Всеобщее озлобление голода, жизнь сведена к первобытности. «Рёвы звериной жизни». «Горсть пшеницы стоила дороже человека», «могут и убить, теперь всё можно». «Из человеческих костей наварят клею, из крови настряпают кубиков для бульона». На дороге убивают одиноких прохожих. Вся местность обезлюдела, нет явного движения. Люди затаились, живут — не дышат. Всё прежнее изобилие Крыма — «съедено, выпито, выбито, иссякло». Страх, что придут и последнее отымут воры, или из Особотдела; «мука рассована по щелям», ночью придут грабить. Татарский двор, 17 раз перекопанный в ночных набегах. Ловят кошек в западни, животных постигает ужас. Дети гложут копыта давно павшей лошади. Разбирают покинутые хозяевами дома, из парусины дачных стульев шьют штаны. Какие-то ходят ночами грабить: рожи намазаны сажей.

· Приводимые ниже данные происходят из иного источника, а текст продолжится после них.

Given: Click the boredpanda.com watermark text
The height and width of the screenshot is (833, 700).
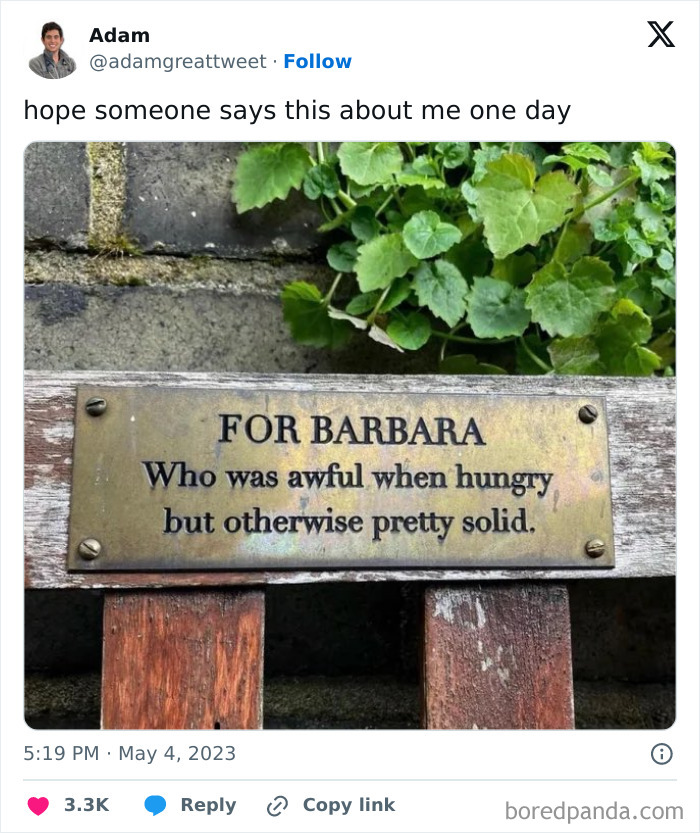Looking at the screenshot, I should click(x=595, y=809).
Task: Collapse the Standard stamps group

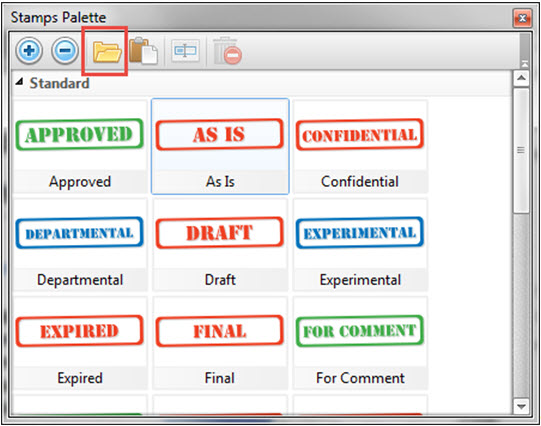Action: [19, 82]
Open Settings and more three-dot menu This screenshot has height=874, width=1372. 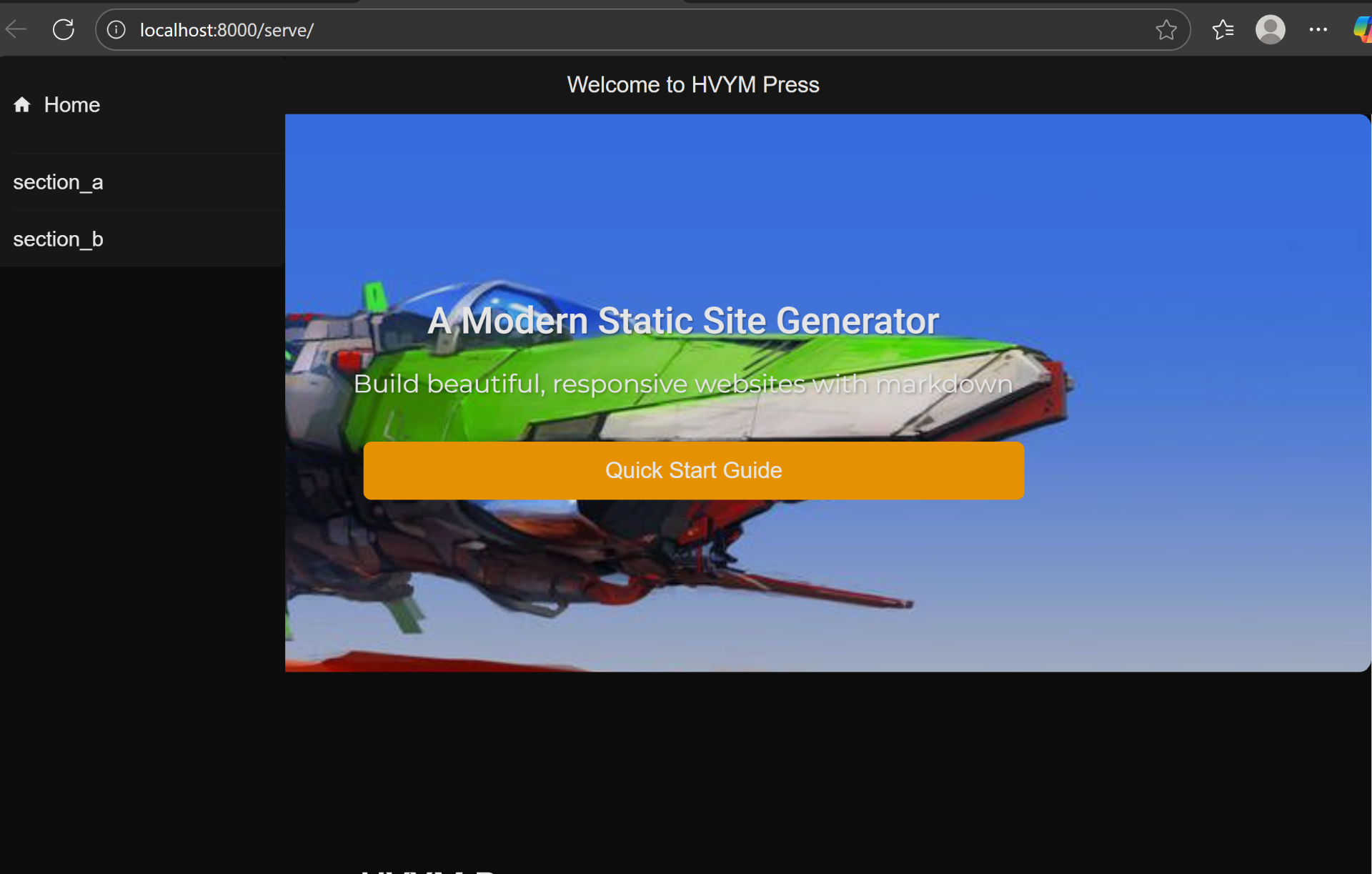pyautogui.click(x=1318, y=30)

Обувь из верёвочного половика, прохваченного проволокой, а подошвы из кровельного железа. Гроб берут напрокат: прокатиться до кладбища, потом выпрастывают. В Бахчисарае татарин жену посолил и съел. В листки Евангелия заворачивают камсу. Какие теперь и откуда письма?.. В больницу? со своими харчами и со своими лекарствами. Горький кислый виноградный жмых, тронут грибком бродильным, продают на базаре в виде хлеба. «С голоду ручнеют, теперь это всякий знает».

«А в городишке — витрины побитые, заколоченные. На них линючие клочья приказов трещат в ветре: расстрел… расстрел… без суда, на месте, под страхом трибунала!..»

Дом церковный с подвалом пустили под Особотдел.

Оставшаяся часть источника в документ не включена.